Assignment> The answer must consist solely of the line containing "Click the house valuation cell 7,500,000" and every line after it in the records below, through the last, each reproduced exactly.

Data records>

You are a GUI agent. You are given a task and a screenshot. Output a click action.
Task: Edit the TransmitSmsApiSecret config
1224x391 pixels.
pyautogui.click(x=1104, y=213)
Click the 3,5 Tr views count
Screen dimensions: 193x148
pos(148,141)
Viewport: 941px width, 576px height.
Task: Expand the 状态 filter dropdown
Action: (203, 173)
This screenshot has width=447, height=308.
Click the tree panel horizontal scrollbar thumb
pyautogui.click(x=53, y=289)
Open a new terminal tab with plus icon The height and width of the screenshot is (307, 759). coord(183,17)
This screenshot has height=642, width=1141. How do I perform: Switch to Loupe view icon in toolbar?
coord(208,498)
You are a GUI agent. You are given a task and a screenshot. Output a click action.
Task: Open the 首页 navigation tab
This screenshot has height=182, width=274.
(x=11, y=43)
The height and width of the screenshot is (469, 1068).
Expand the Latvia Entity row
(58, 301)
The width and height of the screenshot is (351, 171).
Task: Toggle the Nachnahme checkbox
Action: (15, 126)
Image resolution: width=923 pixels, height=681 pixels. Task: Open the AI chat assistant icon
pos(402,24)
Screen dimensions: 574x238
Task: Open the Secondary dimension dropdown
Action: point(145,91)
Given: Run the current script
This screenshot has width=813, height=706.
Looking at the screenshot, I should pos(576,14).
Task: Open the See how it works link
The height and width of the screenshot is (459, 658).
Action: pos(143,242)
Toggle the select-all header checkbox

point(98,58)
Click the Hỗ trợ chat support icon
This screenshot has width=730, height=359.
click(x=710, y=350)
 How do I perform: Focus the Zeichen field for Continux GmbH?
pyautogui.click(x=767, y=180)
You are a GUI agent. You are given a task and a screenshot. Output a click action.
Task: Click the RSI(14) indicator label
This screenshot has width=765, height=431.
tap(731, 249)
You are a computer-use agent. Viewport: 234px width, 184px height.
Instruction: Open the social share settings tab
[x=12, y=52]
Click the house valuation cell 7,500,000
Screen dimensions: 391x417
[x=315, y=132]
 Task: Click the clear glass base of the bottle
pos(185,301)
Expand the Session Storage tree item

Answer section>
Click the house valuation cell 7,500,000
Screen dimensions: 391x417
[x=315, y=132]
 Task: Click the clear glass base of the bottle
pos(185,301)
Expand the Session Storage tree item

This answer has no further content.